「日本舞踊」ということは「日本の舞踊」ということだが、あまりにも範囲が広いのでここでは伝統芸能としての「日本舞踊」にふれたいと思う。
まず「舞踊」という言葉についてだが、これは明治39年に坪内逍遙が自身の著書『新楽劇論』のなかで多用した「Dance」 を和訳した造語である。
「舞」とは「まわる」の意で、元来は地をするような足づかいで巡り回る旋回動作のことである。
「踊り」とは音楽に合わせた跳躍運動を主体とした動作のことである。
この二つの言葉の意味を合わせもたせたのが「舞踊」となる。
日本舞踊の流派は、(公社)日本舞踊協会に所属しているだけでも約120流派を超える数があるが、そのなかで「花柳流」「藤間流」「若柳流」「西川流」「坂東流」を五大流派と呼ぶ。
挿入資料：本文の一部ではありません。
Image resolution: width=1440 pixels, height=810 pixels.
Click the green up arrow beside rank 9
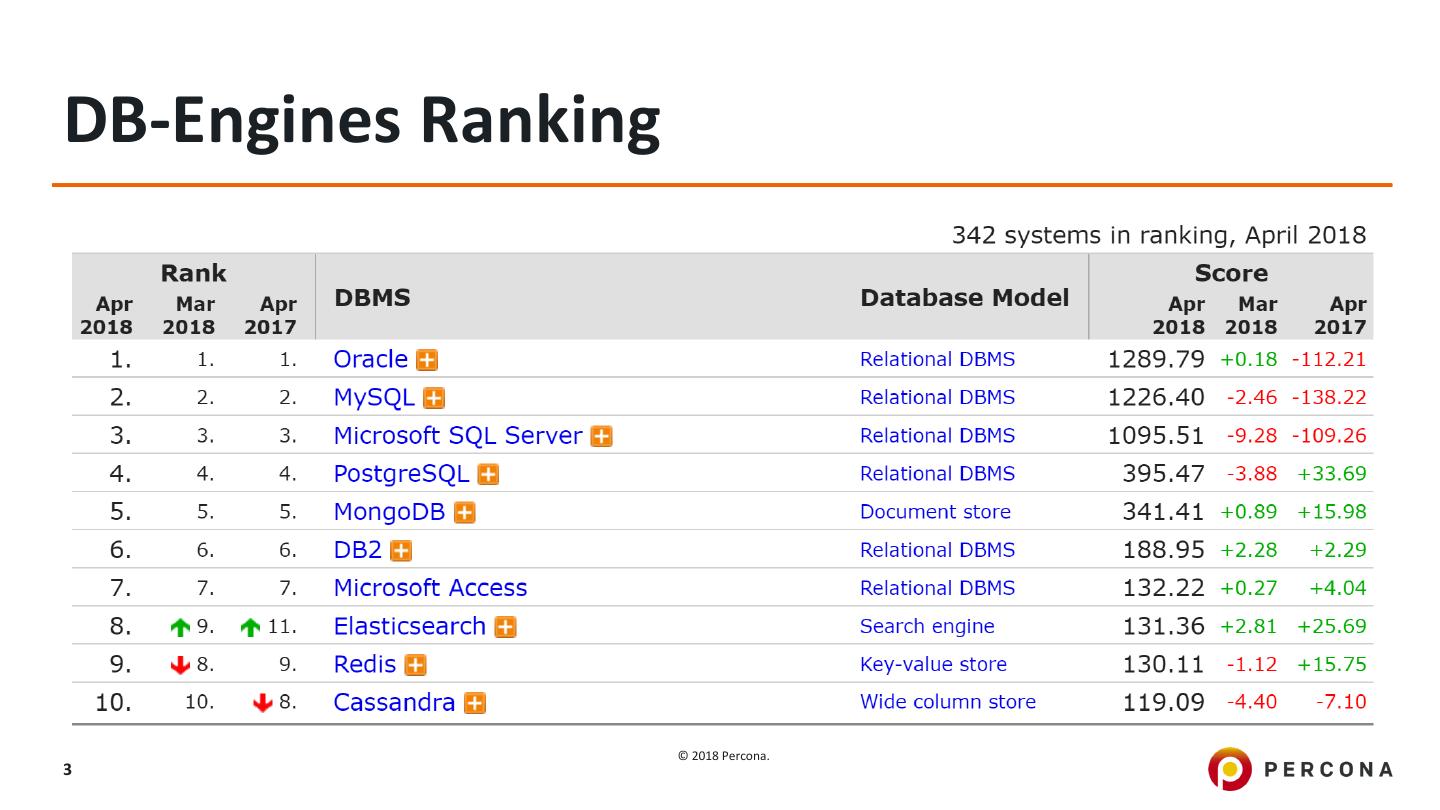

日本舞踊は、ひとつの演目がふつう四つのパート(出~クドキ~手踊り~段切れ)にわかれています。そして、そこで大事なのはツナギ目である「~」の部分。映画の手法でいえば、フェイド・インなのか、ズーム・インにするのかなどは大きな問題です。自分で踊っていても同じことで、「~」の部分がきちんと埋まっているかどうかは重要で、初心のうちは「~」のところで、フッと素の自分になってしまいがちです。
日本舞踊のおもしろみのひとつは、単純に振りを覚えて踊ることではなく、振りから振りへの「〜」の部分、電車でいうところの連結の部分をどうつなげるかという事だと思います。